See, Ed Tom is what you would call nostalgic. He loves to believe that things were much better in the past. The problem is that you can't think the past was that awesome without also thinking the present is horrible. He closes his opening speech by saying, "It's not that I'm afraid of [today's crime]. I always knew you had to be willing to die to even do this job. But I don't want to push my chips forward and go out… and meet something I don't understand."

And that's what Ed Tom fears the most—running into things he can't understand. But is the future (or present) really as incomprehensible as he things? Maybe—but that doesn't mean the past was all intact families and obedient children.

Advice from an Even Older Man

Toward the end of the movie, when Ed Tom struggles to make sense of all the violence he's encountered, he visits another old lawman named Ellis to look for counsel. Ellis tells Ed Tom a story about a brutal murder back in 1900, saying, "What you got ain't nothing new. This country's hard on people. You can't stop what's coming. It ain't all waiting on you. That's vanity."

Translation: Ed Tom is really philosophical, but he's also pretty self-involved. He spends more time wondering what the meaning of life is than he does actually getting involved in the activities of his sheriff's department.

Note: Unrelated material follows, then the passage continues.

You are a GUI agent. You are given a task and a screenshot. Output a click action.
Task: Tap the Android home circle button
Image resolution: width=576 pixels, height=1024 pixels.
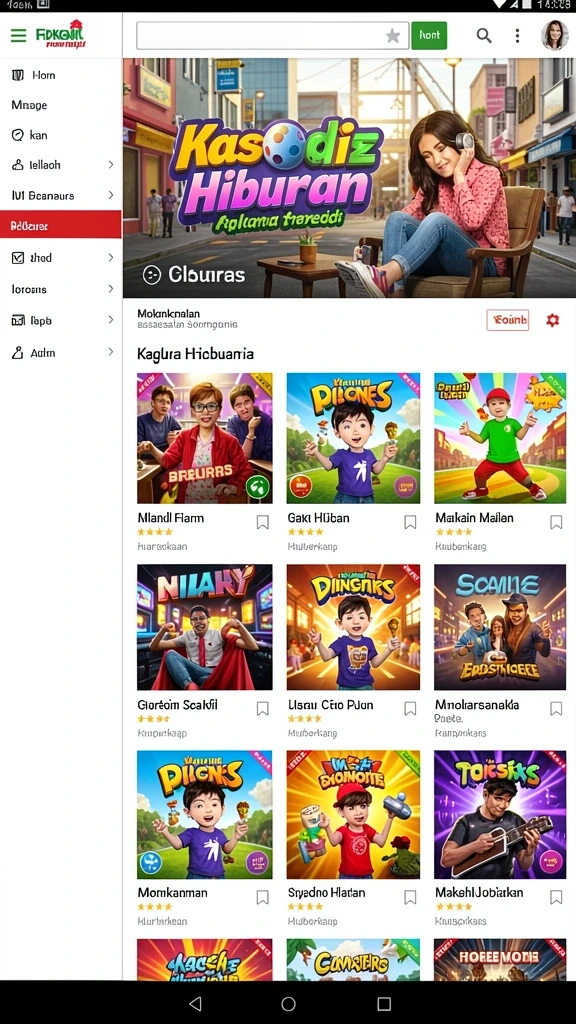(289, 1003)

Ellis basically tells Ed Tom that acceptance is the only way a person can deal with the violence and evil of the world. Evil always been here and it always will be, and anyone hoping to fight against it needs to accept that the world will still be that way when they die. If old men like Ed Tom are going to be whiny about it, then West Texas truly is No Country for Old Men. (See what we did there?)

I Dreamed a Dream

Ed Tom opens the movie, so it's fitting that he closes it. The move ends when he tells his wife about his two dreams. The first one is vague, something about meeting his father in town and getting some money that he then lost. But the second is really something. In it, Bell and his father are riding their horses through the mountains at night. Bell's father rides past him and just keeps going ahead into the night without saying a word. He's carrying fire in an old horn the way people used to back when you couldn't just flick a lighter. In the dream, Bell knew that his father was riding ahead so he could go make a fire somewhere out amongst all the darkness and cold. And Bell knew that whenever he got there, his father would be there.

If you want our take on this dream, head on over to our symbols section. For now, we're more interested in why the movie ends with Ed Tom's dream. We already know that he's got a dreamer's take on the good old days—in other words, a not very accurate one—but in this dream, he seems to take that fuzzy, nostalgic glow and apply it toward the future. Is this Ed Tom's way of telling us that, no matter how grim the world is, good men (and women, we suppose) always offer a small light of hope? Is there room in this country (i.e. world) for old men, after all?

Or is the fact that goodness only appears in dreams just another sign that we're all doomed?